Ketidakstabilan Visscher dan kekalahan-kekalahan awal
Ketika pasukan Tionghoa (yang berjumlah 1.000 orang dan membahayakan jalur persediaan ke Semarang) tiba di Tanjung pada April 1741, Visscher meminta agar para bupati mengirim pasukan untuk menghadapinya. Namun, pasukan para bupati menolak pindah sampai mereka mendapat hadiah berupa beras bermutu tinggi.[16][23] Setelah Yong Khoo mengirimkan beras, pasukan para bupati pergi ke Tanjung, berdiri di luar jangkauan para pemberontak, lalu melepaskan tembakan dan pergi.[16] Para pemberontak kemudian menduduki pabrik gula di sana. Di Grobogan, Mertopuro (yang dipersenjatai dengan senjata dari komando militer Belanda) melakukan serangan terhadap para pemberontak Tionghoa, dan dalam serangan tersebut para tentara Jawa melepaskan tembakan pada orang Tionghoa sebelum Belanda datang.[21] Begitu Belanda tiba, Mertopuro menunjukkan luka peluru pada kuda (yang ditimbulkan oleh pasukannya sendiri) sebagai bukti bahwa dia telah bertempur.[21]

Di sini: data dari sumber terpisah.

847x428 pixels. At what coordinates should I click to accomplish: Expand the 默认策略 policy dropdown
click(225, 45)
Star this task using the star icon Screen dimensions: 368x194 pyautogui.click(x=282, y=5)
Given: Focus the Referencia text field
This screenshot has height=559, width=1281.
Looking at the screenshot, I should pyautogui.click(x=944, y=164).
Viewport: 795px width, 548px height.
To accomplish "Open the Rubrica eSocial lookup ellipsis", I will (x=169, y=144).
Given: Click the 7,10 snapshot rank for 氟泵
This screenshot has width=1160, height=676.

Untuk menanggulangi tekanan dari pemberontak Tionghoa yang semakin menguat, Visscher mengirim perintah ke benteng kompeni di seluruh pantai utara untuk mempekerjakan sebanyak mungkin tentara bayaran pribumi non-Jawa yang dapat ditemukan;[24] dia juga memerintahkan para bupati di Pati, Jepara, Kudus, dan Cekalsewu (yang saat itu sedang berada di Semarang untuk sebuah pertemuan militer) untuk mengirim pasukan untuk memutus jalur pelarian pemberontak.[20] Para bupati yang setia dengan Pakubuwono II mengirim 540 tentara ke Tanjung, lalu diam-diam berangkat ke Kartosuro.[20] Namun, saat pasukan tiba mereka pura-pura menyerang, lalu mundur kembali ke Semarang.[25] Ketika Visscher menyadari bahwa para bupati sudah raib, Pakubuwono II mengatakan kepadanya bahwa dia akan mengirim mereka kembali dengan 6.000 tentara tambahan, dan meminta agar Visscher bisa menjamin kompensasi dari kantor pusat kompeni di Batavia.[26]

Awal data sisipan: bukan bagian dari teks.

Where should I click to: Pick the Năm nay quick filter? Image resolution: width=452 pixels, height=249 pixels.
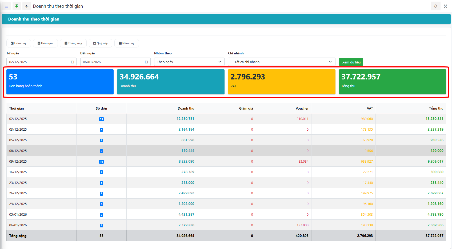(x=127, y=43)
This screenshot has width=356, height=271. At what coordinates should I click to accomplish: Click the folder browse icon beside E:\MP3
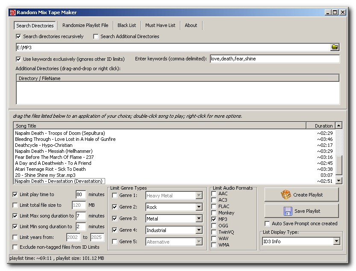point(335,47)
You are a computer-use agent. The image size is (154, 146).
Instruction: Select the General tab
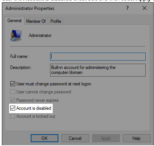tap(14, 21)
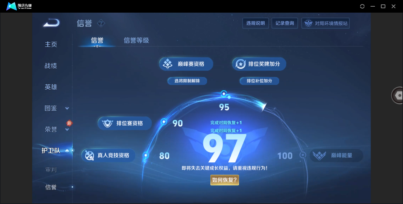Screen dimensions: 403x204
Task: Switch to the 信誉等级 tab
Action: (136, 40)
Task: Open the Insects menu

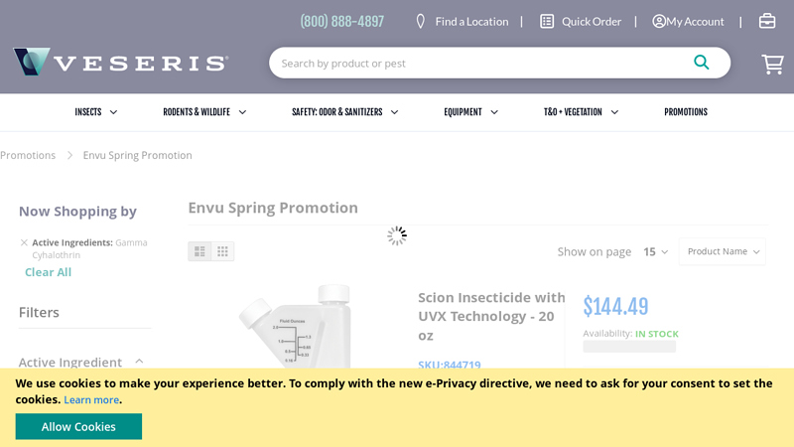Action: pyautogui.click(x=96, y=112)
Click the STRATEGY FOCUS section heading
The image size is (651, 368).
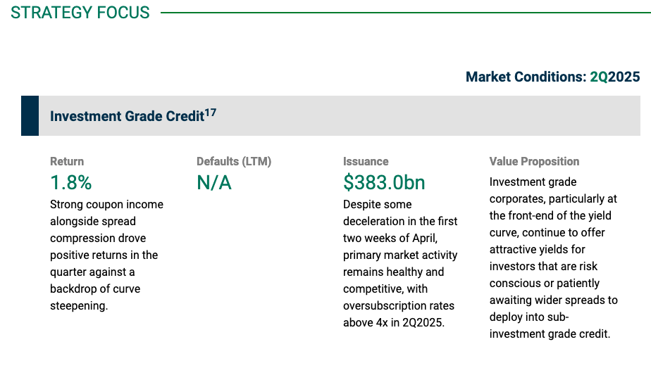tap(80, 13)
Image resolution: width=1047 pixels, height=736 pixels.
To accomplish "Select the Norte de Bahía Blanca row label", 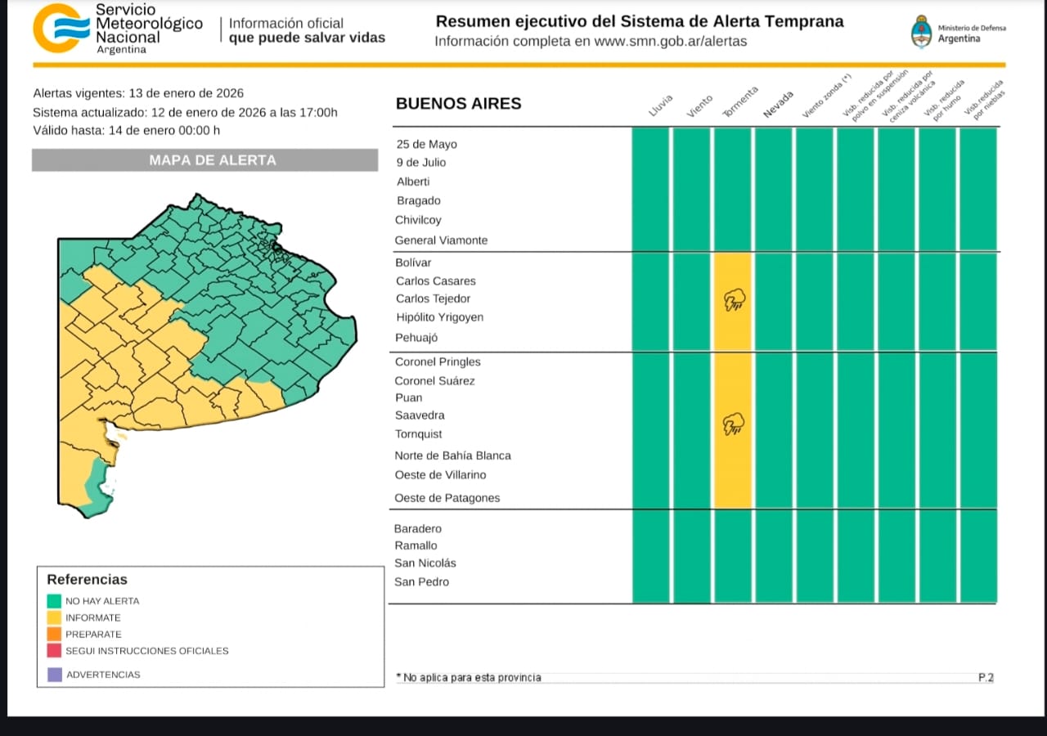I will coord(452,456).
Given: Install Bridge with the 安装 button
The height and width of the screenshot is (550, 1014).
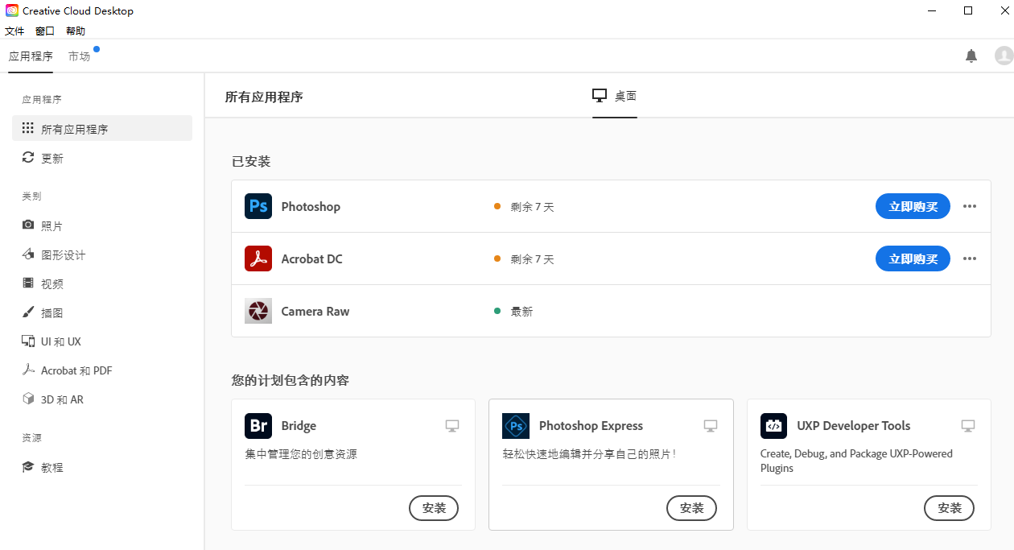Looking at the screenshot, I should tap(434, 508).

Berita segera menyebar mengenai ribuan pemberontak Tionghoa yang bersatu dengan pasukan dengan orang Jawa di Grobogan.[26] Pada tanggal 1 Mei, Visscher dipanggil oleh Kapten Rudolph Carel von Glan, seorang pemimpin satuan, menanyakan mengapa Visscher tidak melakukan apa pun untuk mengatasi pemberontakan tersebut.[26] Visscher dengan panas menjawab bahwa itu bukan urusan Glan.[26] Keesokan harinya, setelah diinterogasi oleh jaksa Jeronimus Tonnemans Jr., Yong Khoo, dan Ang Khoo, Visscher menjadi semakin marah, memecahkan meja menjadi dua dan meneriaki penasihat Tionghoa-nya.[27] Ketika Yong Khoo menghilang setelah pertemuan tersebut, Ang Khoo mengatakan pada Visscher bahwa dia telah bergabung dengan orang Tionghoa yang memberontak.[27] Hal ini menyebabkan Visscher, yang telah menginvestasikan banyak uang untuk Yong Khoo, mengeluarkan keretanya dan berteriak kepada penduduk Semarang untuk melarikan diri saat masih memungkinkan. Ini berlanjut sampai dia menabrak tembok kota.[27] Para penduduk melarikan diri dari Semarang dengan panik, meninggalkan delapan meriam yang sudah berisi peluru di luar tembok kota.[27]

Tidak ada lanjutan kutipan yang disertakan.